> [Task to carry out]: The records that follow are to be given again exactly.

> [Data listing]:
§

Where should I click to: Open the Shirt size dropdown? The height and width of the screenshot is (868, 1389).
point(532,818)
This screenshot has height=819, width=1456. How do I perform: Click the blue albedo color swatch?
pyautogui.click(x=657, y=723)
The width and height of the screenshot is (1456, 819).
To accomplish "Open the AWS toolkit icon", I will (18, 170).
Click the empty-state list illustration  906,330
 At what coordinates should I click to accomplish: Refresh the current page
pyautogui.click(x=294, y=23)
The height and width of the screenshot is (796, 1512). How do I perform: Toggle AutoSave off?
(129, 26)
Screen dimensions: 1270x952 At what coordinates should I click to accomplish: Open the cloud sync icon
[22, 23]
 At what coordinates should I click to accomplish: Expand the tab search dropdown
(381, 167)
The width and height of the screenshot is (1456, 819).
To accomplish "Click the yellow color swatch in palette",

§

> [Answer box]:
Where should I click to: Open the Shirt size dropdown? The height and width of the screenshot is (868, 1389).
point(532,818)
This screenshot has height=819, width=1456. How do I perform: Click the blue albedo color swatch?
pyautogui.click(x=657, y=723)
The width and height of the screenshot is (1456, 819).
To accomplish "Open the AWS toolkit icon", I will (18, 170).
Click the empty-state list illustration  906,330
 At what coordinates should I click to accomplish: Refresh the current page
pyautogui.click(x=294, y=23)
The height and width of the screenshot is (796, 1512). How do I perform: Toggle AutoSave off?
(129, 26)
Screen dimensions: 1270x952 At what coordinates should I click to accomplish: Open the cloud sync icon
[22, 23]
 At what coordinates should I click to accomplish: Expand the tab search dropdown
(381, 167)
The width and height of the screenshot is (1456, 819).
To accomplish "Click the yellow color swatch in palette",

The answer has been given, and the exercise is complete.